Dann versank sie in ein dumpfes Nachsinnen. Concordia erschrak über die plötzlich eingetretene Veränderung des bleichen Mädchens. Sie versuchte zu trösten und aufzuheitern, aber Cäcilie antwortete nur durch ein schmerzliches Lächeln. Plötzlich fuhr sie auf wie aus einem Traume.

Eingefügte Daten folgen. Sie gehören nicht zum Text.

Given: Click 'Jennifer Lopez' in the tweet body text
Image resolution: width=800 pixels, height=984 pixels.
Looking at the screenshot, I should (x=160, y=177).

„Concordia,“ flüsterte sie hastig, „es muß wohl ein köstliches Gefühl sein, sich als die Braut eines Mannes zu wissen, den man liebt und achtet. Nicht wahr, dann fühlt man sich nicht mehr einsam in der Welt, dann schweigt ein Gefühl der Angst und Sehnsucht, das die Brust mit unbeschreiblichen Qualen martert? Bei dem Klange seiner Stimme fühlt man sich leicht und froh – man weint nicht mehr vor Schmerz, sondern vor Freude und Glück – man gießt seine ganze Seele dem Bräutigam aus und empfängt dafür sein Herz voll inniger Liebe? Nicht wahr, das ist das Glück einer Braut? Nicht wahr, Concordia, habe ich Recht?“

Cäcilie brach in ein heftiges Weinen aus; sie umschlang mit beiden Armen den Hals der Freundin, und sank schluchzend an ihre Brust. Concordia konnte nicht länger mehr in Zweifel sein über den Seelenzustand der armen Freundin, und sie erklärte sich nun Alles, was ihr bisher ein Räthsel gewesen war.

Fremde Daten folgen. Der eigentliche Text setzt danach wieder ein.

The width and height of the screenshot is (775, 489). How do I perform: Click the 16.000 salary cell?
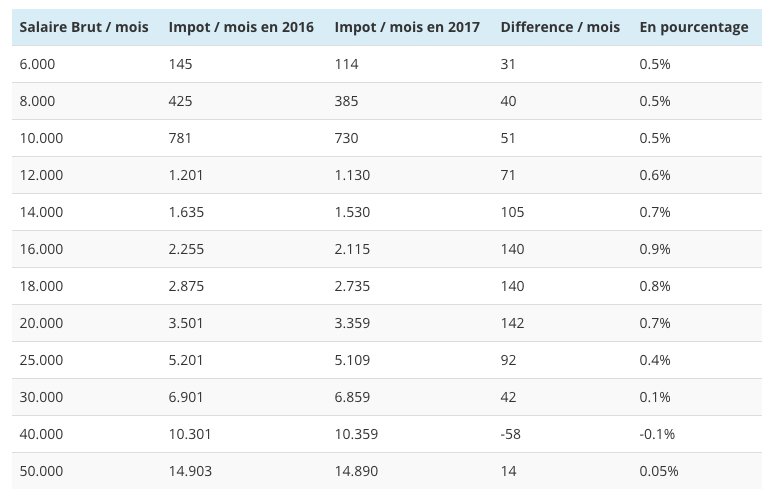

In dem Vorzimmer ließen sich Schritte vernehmen; Cäcilie erkannte sie als die ihrer Mutter. Gewaltsam bekämpfte sie ihren Schmerz, und bat die Freundin, der Mutter den Gegenstand des Gesprächs zu verschweigen. Die Hofräthin trat ein. Bestürzt sah sie das von Weinen geröthete Gesicht ihrer Tochter.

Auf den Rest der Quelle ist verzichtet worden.